| Main objective / mission |
This Pilot Demonstrator PD7 uses Tier-0 HPC resources to provide Probabilistic Tsunami Hazard Analysis (PTHA), which quantifies the probability of exceeding a specified inundation height, as well as other hazard intensities. PTHA provides scientific guidance for tsunami risk analysis and risk management, including coastal planning and early warning. PTHA aggregates the hazard from many discrete potential scenarios considering their individual probabilities. The objective of the present pilot demonstrator is to provide explicit computation of site-specific PTHA covering a domain of a city scale, say, using a high number of earthquake tsunami source scenarios, combined with high-resolution numerical inundation modelling.
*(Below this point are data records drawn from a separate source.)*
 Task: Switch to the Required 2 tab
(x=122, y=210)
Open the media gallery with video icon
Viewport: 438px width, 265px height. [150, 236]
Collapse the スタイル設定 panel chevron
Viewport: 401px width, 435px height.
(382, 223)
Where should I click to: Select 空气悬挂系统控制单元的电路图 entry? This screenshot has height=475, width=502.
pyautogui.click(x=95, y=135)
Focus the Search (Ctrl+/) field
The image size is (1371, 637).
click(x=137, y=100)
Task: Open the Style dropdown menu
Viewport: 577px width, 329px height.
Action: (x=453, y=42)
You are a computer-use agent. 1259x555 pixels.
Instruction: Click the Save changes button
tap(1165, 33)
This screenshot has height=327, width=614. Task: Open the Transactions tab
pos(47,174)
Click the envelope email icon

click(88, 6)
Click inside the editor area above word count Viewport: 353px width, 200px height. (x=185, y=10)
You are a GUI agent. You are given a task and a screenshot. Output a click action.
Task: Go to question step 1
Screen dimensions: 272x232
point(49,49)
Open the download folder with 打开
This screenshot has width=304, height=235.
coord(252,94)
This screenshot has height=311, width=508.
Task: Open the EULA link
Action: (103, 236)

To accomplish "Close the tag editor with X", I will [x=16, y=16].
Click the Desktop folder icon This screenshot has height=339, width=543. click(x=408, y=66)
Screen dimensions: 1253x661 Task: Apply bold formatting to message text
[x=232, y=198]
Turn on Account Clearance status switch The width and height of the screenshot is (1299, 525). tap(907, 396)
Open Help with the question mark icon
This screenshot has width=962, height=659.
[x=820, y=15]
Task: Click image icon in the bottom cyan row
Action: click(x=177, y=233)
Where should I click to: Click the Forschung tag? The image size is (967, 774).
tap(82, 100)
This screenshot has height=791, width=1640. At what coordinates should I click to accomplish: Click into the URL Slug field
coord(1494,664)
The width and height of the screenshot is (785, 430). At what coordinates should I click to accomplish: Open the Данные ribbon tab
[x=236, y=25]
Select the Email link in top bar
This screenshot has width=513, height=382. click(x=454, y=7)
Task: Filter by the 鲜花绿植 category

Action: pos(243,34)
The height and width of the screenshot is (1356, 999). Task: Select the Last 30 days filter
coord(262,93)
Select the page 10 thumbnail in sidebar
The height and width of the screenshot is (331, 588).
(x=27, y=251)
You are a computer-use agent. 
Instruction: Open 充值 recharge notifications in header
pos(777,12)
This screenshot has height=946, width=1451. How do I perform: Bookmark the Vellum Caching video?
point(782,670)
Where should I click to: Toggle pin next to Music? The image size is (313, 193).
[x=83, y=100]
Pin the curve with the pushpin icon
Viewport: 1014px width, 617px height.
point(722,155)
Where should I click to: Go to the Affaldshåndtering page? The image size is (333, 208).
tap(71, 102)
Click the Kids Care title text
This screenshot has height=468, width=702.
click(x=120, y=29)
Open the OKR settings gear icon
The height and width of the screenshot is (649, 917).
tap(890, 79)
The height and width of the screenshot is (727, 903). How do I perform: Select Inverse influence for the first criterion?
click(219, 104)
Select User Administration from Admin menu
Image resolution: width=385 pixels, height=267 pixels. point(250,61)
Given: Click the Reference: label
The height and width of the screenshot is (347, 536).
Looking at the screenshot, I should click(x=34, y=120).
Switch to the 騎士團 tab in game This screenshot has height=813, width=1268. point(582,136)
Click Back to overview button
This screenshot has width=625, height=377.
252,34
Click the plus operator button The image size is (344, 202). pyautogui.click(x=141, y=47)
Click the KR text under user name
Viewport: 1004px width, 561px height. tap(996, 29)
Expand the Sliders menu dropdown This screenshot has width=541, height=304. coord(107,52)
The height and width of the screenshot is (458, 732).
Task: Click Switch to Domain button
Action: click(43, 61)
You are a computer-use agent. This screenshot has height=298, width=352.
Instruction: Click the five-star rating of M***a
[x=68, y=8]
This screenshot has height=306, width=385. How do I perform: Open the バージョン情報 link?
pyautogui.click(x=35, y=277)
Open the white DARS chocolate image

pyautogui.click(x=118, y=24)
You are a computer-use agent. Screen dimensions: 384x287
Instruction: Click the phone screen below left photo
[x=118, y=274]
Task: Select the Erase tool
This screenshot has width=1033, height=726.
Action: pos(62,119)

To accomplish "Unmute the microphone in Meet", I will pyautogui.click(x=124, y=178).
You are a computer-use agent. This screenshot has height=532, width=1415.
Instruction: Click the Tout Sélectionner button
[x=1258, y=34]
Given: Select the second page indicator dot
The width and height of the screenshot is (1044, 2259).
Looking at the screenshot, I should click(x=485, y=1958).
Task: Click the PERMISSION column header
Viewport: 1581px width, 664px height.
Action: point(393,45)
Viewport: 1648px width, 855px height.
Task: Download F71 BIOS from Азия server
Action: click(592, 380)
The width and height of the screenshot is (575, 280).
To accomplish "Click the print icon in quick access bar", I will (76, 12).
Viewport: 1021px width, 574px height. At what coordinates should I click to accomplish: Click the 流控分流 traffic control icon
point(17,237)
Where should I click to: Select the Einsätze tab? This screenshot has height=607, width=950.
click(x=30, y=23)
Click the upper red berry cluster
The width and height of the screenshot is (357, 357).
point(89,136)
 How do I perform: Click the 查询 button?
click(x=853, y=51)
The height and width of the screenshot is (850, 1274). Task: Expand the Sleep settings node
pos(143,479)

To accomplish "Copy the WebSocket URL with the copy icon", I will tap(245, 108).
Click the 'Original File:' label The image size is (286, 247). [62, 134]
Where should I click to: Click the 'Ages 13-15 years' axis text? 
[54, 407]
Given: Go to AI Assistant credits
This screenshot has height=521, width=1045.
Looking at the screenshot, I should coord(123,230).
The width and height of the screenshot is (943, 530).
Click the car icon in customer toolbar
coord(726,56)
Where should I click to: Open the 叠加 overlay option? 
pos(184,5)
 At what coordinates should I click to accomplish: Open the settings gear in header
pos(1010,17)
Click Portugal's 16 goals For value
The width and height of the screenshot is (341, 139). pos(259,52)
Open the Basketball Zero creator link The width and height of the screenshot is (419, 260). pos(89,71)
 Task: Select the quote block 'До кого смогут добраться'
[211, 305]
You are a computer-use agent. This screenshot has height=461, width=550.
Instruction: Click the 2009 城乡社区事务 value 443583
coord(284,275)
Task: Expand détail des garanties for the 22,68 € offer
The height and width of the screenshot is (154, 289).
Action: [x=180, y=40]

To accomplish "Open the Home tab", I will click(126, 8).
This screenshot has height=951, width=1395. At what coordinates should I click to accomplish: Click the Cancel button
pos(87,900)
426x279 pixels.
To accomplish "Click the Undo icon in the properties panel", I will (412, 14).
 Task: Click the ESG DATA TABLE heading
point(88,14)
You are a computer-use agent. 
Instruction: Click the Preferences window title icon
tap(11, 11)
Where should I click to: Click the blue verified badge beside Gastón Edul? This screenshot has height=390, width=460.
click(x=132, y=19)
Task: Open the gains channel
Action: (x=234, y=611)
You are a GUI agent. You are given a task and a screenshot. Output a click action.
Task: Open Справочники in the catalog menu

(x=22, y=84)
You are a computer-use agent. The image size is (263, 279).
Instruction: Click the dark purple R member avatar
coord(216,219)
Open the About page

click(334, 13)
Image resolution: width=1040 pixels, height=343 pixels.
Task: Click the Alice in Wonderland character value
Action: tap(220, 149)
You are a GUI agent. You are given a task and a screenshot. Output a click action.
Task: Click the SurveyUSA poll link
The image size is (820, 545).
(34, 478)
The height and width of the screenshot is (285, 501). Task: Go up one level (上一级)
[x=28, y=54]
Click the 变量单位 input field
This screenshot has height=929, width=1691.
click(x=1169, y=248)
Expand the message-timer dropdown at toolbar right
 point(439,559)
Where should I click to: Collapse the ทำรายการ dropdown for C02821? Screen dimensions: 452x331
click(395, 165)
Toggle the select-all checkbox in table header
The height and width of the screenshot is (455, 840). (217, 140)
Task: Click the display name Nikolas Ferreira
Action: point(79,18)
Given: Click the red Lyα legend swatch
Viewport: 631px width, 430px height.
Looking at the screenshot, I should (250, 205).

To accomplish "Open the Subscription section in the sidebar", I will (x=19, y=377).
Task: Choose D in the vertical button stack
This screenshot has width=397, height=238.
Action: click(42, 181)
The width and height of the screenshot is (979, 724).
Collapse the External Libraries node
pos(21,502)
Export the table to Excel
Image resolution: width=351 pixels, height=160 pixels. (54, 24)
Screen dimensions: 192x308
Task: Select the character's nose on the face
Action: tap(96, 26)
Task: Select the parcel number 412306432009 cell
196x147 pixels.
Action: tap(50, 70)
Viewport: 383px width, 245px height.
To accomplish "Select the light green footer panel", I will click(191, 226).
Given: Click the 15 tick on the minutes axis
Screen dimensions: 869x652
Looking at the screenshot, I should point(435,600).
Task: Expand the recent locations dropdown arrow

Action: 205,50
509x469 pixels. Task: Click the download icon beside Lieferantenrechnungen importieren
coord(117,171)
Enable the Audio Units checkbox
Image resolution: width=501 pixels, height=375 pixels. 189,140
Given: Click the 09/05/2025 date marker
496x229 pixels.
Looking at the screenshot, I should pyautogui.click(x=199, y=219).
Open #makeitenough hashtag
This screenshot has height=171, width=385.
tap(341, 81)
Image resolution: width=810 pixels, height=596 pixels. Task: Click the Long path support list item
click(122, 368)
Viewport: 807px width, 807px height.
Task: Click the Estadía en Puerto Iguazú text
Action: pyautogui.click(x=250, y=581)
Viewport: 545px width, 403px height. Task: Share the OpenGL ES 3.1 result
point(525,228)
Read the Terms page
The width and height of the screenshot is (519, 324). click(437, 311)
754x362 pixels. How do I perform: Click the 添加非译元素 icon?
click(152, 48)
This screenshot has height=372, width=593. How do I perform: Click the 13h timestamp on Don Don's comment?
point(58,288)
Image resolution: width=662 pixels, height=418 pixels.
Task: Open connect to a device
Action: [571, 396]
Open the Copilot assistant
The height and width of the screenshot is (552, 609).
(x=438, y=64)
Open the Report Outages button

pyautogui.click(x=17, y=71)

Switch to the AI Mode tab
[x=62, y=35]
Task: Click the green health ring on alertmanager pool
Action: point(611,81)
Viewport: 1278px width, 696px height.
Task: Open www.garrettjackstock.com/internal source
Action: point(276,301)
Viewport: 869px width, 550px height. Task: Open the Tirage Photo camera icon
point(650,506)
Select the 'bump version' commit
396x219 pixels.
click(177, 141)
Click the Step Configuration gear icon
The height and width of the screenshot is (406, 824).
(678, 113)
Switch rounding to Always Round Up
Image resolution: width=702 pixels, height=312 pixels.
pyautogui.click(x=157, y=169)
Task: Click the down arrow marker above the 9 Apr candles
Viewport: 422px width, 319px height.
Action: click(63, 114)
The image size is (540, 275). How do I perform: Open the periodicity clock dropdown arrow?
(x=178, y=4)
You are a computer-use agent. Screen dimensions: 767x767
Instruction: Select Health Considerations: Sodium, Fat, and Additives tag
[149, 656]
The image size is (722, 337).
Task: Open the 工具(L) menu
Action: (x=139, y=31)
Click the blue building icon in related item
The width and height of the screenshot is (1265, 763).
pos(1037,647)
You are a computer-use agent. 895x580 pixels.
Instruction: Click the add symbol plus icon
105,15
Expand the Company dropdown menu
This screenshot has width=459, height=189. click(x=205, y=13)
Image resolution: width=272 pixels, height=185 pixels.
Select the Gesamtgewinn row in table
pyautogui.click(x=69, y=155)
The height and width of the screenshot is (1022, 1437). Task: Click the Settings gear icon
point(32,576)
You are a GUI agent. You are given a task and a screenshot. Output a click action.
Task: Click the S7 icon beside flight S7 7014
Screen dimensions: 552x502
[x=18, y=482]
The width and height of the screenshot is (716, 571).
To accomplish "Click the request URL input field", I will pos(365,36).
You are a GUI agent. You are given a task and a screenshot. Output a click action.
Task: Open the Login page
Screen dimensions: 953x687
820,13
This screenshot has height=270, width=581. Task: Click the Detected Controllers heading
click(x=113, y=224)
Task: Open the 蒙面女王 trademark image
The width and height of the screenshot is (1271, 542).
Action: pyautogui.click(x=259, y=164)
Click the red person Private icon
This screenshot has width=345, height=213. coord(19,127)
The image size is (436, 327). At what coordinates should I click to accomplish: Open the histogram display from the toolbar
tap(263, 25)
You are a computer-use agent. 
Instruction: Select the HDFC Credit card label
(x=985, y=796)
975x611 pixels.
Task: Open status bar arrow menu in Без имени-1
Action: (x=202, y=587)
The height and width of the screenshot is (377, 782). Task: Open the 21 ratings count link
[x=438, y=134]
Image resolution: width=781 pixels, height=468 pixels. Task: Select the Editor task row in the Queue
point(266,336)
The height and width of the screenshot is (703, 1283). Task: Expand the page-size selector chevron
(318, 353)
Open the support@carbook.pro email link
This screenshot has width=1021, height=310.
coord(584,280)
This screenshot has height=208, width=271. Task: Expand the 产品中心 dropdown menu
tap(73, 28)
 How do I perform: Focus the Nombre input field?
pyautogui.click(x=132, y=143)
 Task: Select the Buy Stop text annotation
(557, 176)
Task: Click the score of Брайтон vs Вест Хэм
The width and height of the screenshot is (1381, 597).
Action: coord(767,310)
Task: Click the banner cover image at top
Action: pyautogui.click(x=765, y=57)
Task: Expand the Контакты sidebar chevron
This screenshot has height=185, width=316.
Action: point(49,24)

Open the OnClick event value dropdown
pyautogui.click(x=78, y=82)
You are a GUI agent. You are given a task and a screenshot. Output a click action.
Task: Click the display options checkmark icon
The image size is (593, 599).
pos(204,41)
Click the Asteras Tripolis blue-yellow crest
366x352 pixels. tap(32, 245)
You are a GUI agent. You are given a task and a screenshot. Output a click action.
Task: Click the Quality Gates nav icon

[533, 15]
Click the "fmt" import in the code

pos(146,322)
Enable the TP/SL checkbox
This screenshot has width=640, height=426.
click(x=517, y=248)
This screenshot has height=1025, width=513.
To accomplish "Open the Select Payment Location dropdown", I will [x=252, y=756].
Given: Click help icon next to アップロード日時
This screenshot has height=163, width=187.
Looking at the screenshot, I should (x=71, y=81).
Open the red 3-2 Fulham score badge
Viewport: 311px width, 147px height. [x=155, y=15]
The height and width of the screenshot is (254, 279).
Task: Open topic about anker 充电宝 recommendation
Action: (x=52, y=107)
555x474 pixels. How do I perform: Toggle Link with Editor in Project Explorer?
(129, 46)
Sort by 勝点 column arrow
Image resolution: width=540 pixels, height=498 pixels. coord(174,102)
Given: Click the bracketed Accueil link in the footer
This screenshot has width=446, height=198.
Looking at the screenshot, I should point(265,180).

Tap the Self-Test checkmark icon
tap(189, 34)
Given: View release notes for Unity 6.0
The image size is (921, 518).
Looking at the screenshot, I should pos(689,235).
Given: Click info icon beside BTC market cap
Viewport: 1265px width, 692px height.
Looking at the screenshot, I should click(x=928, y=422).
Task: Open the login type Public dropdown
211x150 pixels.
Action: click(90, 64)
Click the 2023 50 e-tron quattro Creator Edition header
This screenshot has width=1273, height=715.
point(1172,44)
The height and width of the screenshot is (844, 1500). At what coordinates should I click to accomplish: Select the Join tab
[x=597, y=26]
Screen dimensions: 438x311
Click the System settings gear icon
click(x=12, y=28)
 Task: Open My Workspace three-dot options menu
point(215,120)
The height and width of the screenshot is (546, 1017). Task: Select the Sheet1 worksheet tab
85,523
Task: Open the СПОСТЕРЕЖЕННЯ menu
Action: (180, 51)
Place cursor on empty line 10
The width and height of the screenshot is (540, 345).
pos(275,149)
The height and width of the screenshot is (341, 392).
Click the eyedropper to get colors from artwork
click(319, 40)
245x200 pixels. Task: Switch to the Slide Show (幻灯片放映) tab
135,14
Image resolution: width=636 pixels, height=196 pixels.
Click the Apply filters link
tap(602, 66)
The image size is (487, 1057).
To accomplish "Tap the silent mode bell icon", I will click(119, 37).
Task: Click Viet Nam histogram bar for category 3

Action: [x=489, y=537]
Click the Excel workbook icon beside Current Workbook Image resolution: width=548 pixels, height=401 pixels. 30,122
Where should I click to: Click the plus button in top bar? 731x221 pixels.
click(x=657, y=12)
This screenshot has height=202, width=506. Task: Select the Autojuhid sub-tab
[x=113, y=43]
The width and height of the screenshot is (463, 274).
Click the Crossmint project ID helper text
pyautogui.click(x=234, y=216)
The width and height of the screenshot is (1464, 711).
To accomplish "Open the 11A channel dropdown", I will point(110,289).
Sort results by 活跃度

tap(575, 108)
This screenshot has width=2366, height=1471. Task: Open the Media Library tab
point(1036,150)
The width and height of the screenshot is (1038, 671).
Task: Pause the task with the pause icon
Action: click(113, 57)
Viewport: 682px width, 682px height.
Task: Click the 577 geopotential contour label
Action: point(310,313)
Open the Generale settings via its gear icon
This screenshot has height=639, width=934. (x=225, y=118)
The PD7 is linked to applications in the Mediterranean Sea, and uses input data from an existing regional assessment (TSUMAPS-NEAM), to form the basis for the local hazard analysis. |
| Workflow description |
The employed PTHA workflow is shown above. We note that the processes carried out inside the Tier-0 system are shown inside the green box. In brief, the workflow contains the following main steps:
(1) Preparation of input data, including user specifications and data retrieval from TSUMAPS-NEAM. This includes high resolution bathymetry and topography data, hazard related thresholds, Tier-0 computational requirements, physics-related input, and data from the previous TSUMAPS-NEAM assessment.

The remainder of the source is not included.